When considering our skills and roles, the article by Jo Reed on the development of a renal diabetes specialist post to meet the demands of the service in her area throws up a number of issues. It highlights superbly the silo effects of increasing specialism in healthcare. With overlapping healthcare needs, people can often experience very fragmented care, leading to multiple appointments with each speciality. This is never more obvious than in the renal and diabetes overlap. 

Being able to provide expert advice and support to people for dual or multiple conditions must be the way forward. Even within the diabetes service, we have seen over the years sub-specialities emerge as services have evolved and demand grows – the inpatient DSN, community DSN, paediatric DSN and pump nurses, to name but a few. I am sure we will also see specialisms develop across other disciplines to best manage future service demands.

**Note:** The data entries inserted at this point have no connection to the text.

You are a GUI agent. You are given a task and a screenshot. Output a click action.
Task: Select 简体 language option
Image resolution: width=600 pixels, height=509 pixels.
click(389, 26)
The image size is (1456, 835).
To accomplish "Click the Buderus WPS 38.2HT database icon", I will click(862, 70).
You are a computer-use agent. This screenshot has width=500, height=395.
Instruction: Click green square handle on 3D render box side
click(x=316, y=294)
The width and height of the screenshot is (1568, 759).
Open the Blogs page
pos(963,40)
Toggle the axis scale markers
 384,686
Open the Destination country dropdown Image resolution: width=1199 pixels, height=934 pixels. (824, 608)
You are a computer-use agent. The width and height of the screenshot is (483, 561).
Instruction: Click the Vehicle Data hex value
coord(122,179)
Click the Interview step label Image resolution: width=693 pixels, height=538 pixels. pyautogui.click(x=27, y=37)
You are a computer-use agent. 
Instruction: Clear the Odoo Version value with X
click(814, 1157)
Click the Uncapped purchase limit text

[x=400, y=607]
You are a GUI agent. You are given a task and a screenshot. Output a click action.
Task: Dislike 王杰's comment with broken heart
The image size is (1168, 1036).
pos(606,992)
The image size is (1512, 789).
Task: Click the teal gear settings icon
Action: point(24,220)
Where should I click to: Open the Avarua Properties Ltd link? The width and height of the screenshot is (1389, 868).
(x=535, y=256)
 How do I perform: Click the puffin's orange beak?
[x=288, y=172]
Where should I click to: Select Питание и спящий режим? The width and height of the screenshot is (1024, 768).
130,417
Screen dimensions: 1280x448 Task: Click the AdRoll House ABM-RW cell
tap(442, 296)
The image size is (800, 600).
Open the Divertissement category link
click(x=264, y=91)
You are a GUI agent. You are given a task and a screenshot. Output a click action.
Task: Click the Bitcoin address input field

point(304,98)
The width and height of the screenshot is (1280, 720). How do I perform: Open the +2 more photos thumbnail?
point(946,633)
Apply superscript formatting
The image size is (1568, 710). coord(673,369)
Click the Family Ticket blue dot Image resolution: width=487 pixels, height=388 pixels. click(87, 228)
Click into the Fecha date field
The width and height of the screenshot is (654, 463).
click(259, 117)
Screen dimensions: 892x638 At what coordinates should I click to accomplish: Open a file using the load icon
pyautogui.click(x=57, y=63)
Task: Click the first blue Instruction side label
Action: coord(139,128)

In the Journal Club, Vinod Patel highlights the issue of aiming for remission as a real target that we should be aiming for following a diagnosis of type 2 diabetes. The challenges – and the rewards – of achieving this with the “soups and shakes” offered by the NHS Type 2 Diabetes Path to Remission programme are immense. I am, however, also very conscious of the need for us to really focus our efforts on early tight glycaemic control in those for whom this remission is not achievable. 

It is, therefore, vitally important in practice to be able to support people in whichever journey they choose to take, and to be able to provide the most up-to-date evidence to help inform their decision processes. This is not always easy, with all the competing demands in general practice, but this early management is vital if we are to reduce the burden of complications in the future. 

I am always reminded of this whilst providing a virtual clinic service to our GP practices. The number of case reviews in people diagnosed in their 40s or 50s who are still within 10 years of that diagnosis yet having multiple diabetes complications is truly alarming. We do now have medication classes that offer cardiovascular benefit and protection, so I am hopeful that, with their early use, in years to come we will see a reduction in this startling trend. Additionally, with the rollout of the early onset type 2 diabetes T2Day programme, which acknowledges the aggressive cardiovascular nature of diabetes in adults diagnosed under the age of 40 years, we will see an increase in awareness and embrace the need to be uncompromising in our determination to manage targets from the outset.

I hope you too are all experiencing some much-needed good weather. Enjoy the journal!